## Exercise objective
Retype the whole listing below precisely.
=====
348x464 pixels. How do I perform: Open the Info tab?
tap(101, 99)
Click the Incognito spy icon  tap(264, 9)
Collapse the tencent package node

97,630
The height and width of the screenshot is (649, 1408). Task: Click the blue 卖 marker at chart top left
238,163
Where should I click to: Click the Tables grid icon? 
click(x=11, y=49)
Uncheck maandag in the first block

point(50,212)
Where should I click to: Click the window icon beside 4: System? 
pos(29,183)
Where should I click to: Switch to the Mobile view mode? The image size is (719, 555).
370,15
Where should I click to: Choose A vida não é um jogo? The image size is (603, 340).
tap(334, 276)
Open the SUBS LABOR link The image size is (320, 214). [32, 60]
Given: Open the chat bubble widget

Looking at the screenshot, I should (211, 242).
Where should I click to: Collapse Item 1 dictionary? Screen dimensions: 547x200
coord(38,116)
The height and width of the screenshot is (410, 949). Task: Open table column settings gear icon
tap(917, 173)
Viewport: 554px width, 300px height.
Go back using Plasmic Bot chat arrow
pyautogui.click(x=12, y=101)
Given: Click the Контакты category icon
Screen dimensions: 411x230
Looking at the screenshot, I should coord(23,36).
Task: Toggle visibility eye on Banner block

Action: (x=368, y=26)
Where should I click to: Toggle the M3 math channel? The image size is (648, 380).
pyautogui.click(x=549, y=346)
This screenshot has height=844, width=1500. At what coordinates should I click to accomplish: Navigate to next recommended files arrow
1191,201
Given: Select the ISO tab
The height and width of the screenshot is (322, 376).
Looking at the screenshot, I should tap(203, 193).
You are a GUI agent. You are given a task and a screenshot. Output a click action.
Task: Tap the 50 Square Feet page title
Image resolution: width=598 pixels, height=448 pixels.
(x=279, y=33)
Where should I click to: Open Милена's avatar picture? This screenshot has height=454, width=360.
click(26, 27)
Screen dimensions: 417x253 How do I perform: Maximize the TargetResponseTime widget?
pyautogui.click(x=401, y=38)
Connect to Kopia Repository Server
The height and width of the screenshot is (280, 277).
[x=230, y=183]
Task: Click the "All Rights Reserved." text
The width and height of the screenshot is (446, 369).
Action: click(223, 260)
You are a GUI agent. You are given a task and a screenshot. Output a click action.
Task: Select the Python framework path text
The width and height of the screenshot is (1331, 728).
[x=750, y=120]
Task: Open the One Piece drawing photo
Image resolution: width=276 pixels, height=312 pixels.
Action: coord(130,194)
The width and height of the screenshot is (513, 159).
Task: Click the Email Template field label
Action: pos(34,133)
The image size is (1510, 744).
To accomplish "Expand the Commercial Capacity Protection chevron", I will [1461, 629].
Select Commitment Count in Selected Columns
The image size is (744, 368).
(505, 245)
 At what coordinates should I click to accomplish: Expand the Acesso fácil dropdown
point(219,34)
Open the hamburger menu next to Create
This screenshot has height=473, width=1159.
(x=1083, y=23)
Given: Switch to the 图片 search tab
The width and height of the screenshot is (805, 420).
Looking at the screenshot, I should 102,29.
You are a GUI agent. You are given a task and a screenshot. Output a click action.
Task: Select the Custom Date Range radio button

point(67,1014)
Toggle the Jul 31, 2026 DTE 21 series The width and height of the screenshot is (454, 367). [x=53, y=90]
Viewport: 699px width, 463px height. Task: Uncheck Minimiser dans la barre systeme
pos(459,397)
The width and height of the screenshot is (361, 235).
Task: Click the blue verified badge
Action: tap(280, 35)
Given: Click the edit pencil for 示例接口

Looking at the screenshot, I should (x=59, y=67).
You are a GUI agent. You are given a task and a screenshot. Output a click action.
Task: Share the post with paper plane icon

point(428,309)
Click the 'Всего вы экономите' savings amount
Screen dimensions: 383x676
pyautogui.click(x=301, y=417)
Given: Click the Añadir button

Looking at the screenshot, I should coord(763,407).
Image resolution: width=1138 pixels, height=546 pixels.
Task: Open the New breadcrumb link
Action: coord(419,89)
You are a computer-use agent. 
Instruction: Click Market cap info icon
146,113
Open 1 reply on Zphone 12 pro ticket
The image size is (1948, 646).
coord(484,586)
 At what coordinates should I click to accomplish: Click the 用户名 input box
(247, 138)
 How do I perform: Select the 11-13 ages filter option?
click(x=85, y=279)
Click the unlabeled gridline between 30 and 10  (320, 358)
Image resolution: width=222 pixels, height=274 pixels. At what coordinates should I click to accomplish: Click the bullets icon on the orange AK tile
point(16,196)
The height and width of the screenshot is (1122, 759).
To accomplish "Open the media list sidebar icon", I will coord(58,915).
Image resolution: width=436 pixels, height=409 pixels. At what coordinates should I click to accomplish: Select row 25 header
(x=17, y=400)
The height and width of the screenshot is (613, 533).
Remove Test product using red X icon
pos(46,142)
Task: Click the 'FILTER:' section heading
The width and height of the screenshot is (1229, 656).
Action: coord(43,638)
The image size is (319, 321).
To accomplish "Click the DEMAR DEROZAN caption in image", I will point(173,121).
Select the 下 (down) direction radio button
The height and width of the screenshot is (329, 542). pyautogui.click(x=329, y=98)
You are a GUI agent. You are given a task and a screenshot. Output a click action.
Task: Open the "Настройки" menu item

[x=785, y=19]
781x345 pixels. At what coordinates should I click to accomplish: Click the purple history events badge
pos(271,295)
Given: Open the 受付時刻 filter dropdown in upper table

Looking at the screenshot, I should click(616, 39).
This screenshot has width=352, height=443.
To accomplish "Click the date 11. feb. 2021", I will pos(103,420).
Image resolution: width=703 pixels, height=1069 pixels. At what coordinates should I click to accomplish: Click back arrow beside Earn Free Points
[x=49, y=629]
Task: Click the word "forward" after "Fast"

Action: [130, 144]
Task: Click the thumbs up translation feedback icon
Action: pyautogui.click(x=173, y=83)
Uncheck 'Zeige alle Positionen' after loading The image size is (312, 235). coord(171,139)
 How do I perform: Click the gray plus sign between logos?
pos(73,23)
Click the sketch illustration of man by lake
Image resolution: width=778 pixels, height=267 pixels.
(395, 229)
=====
## Task output
348x464 pixels. How do I perform: Open the Info tab?
tap(101, 99)
Click the Incognito spy icon  tap(264, 9)
Collapse the tencent package node

97,630
The height and width of the screenshot is (649, 1408). Task: Click the blue 卖 marker at chart top left
238,163
Where should I click to: Click the Tables grid icon? 
click(x=11, y=49)
Uncheck maandag in the first block

point(50,212)
Where should I click to: Click the window icon beside 4: System? 
pos(29,183)
Where should I click to: Switch to the Mobile view mode? The image size is (719, 555).
370,15
Where should I click to: Choose A vida não é um jogo? The image size is (603, 340).
tap(334, 276)
Open the SUBS LABOR link The image size is (320, 214). [32, 60]
Given: Open the chat bubble widget

Looking at the screenshot, I should (211, 242).
Where should I click to: Collapse Item 1 dictionary? Screen dimensions: 547x200
coord(38,116)
The height and width of the screenshot is (410, 949). Task: Open table column settings gear icon
tap(917, 173)
Viewport: 554px width, 300px height.
Go back using Plasmic Bot chat arrow
pyautogui.click(x=12, y=101)
Given: Click the Контакты category icon
Screen dimensions: 411x230
Looking at the screenshot, I should coord(23,36).
Task: Toggle visibility eye on Banner block

Action: (x=368, y=26)
Where should I click to: Toggle the M3 math channel? The image size is (648, 380).
pyautogui.click(x=549, y=346)
This screenshot has height=844, width=1500. At what coordinates should I click to accomplish: Navigate to next recommended files arrow
1191,201
Given: Select the ISO tab
The height and width of the screenshot is (322, 376).
Looking at the screenshot, I should tap(203, 193).
You are a GUI agent. You are given a task and a screenshot. Output a click action.
Task: Tap the 50 Square Feet page title
Image resolution: width=598 pixels, height=448 pixels.
(x=279, y=33)
Where should I click to: Open Милена's avatar picture? This screenshot has height=454, width=360.
click(26, 27)
Screen dimensions: 417x253 How do I perform: Maximize the TargetResponseTime widget?
pyautogui.click(x=401, y=38)
Connect to Kopia Repository Server
The height and width of the screenshot is (280, 277).
[x=230, y=183]
Task: Click the "All Rights Reserved." text
The width and height of the screenshot is (446, 369).
Action: click(223, 260)
You are a GUI agent. You are given a task and a screenshot. Output a click action.
Task: Select the Python framework path text
The width and height of the screenshot is (1331, 728).
[x=750, y=120]
Task: Open the One Piece drawing photo
Image resolution: width=276 pixels, height=312 pixels.
Action: coord(130,194)
The width and height of the screenshot is (513, 159).
Task: Click the Email Template field label
Action: pos(34,133)
The image size is (1510, 744).
To accomplish "Expand the Commercial Capacity Protection chevron", I will [1461, 629].
Select Commitment Count in Selected Columns
The image size is (744, 368).
(505, 245)
 At what coordinates should I click to accomplish: Expand the Acesso fácil dropdown
point(219,34)
Open the hamburger menu next to Create
This screenshot has height=473, width=1159.
(x=1083, y=23)
Given: Switch to the 图片 search tab
The width and height of the screenshot is (805, 420).
Looking at the screenshot, I should 102,29.
You are a GUI agent. You are given a task and a screenshot. Output a click action.
Task: Select the Custom Date Range radio button

point(67,1014)
Toggle the Jul 31, 2026 DTE 21 series The width and height of the screenshot is (454, 367). [x=53, y=90]
Viewport: 699px width, 463px height. Task: Uncheck Minimiser dans la barre systeme
pos(459,397)
The width and height of the screenshot is (361, 235).
Task: Click the blue verified badge
Action: tap(280, 35)
Given: Click the edit pencil for 示例接口

Looking at the screenshot, I should (x=59, y=67).
You are a GUI agent. You are given a task and a screenshot. Output a click action.
Task: Share the post with paper plane icon

point(428,309)
Click the 'Всего вы экономите' savings amount
Screen dimensions: 383x676
pyautogui.click(x=301, y=417)
Given: Click the Añadir button

Looking at the screenshot, I should coord(763,407).
Image resolution: width=1138 pixels, height=546 pixels.
Task: Open the New breadcrumb link
Action: coord(419,89)
You are a computer-use agent. 
Instruction: Click Market cap info icon
146,113
Open 1 reply on Zphone 12 pro ticket
The image size is (1948, 646).
coord(484,586)
 At what coordinates should I click to accomplish: Click the 用户名 input box
(247, 138)
 How do I perform: Select the 11-13 ages filter option?
click(x=85, y=279)
Click the unlabeled gridline between 30 and 10  (320, 358)
Image resolution: width=222 pixels, height=274 pixels. At what coordinates should I click to accomplish: Click the bullets icon on the orange AK tile
point(16,196)
The height and width of the screenshot is (1122, 759).
To accomplish "Open the media list sidebar icon", I will coord(58,915).
Image resolution: width=436 pixels, height=409 pixels. At what coordinates should I click to accomplish: Select row 25 header
(x=17, y=400)
The height and width of the screenshot is (613, 533).
Remove Test product using red X icon
pos(46,142)
Task: Click the 'FILTER:' section heading
The width and height of the screenshot is (1229, 656).
Action: coord(43,638)
The image size is (319, 321).
To accomplish "Click the DEMAR DEROZAN caption in image", I will point(173,121).
Select the 下 (down) direction radio button
The height and width of the screenshot is (329, 542). pyautogui.click(x=329, y=98)
You are a GUI agent. You are given a task and a screenshot. Output a click action.
Task: Open the "Настройки" menu item

[x=785, y=19]
781x345 pixels. At what coordinates should I click to accomplish: Click the purple history events badge
pos(271,295)
Given: Open the 受付時刻 filter dropdown in upper table

Looking at the screenshot, I should click(616, 39).
This screenshot has width=352, height=443.
To accomplish "Click the date 11. feb. 2021", I will pos(103,420).
Image resolution: width=703 pixels, height=1069 pixels. At what coordinates should I click to accomplish: Click back arrow beside Earn Free Points
[x=49, y=629]
Task: Click the word "forward" after "Fast"

Action: [130, 144]
Task: Click the thumbs up translation feedback icon
Action: pyautogui.click(x=173, y=83)
Uncheck 'Zeige alle Positionen' after loading The image size is (312, 235). coord(171,139)
 How do I perform: Click the gray plus sign between logos?
pos(73,23)
Click the sketch illustration of man by lake
Image resolution: width=778 pixels, height=267 pixels.
(395, 229)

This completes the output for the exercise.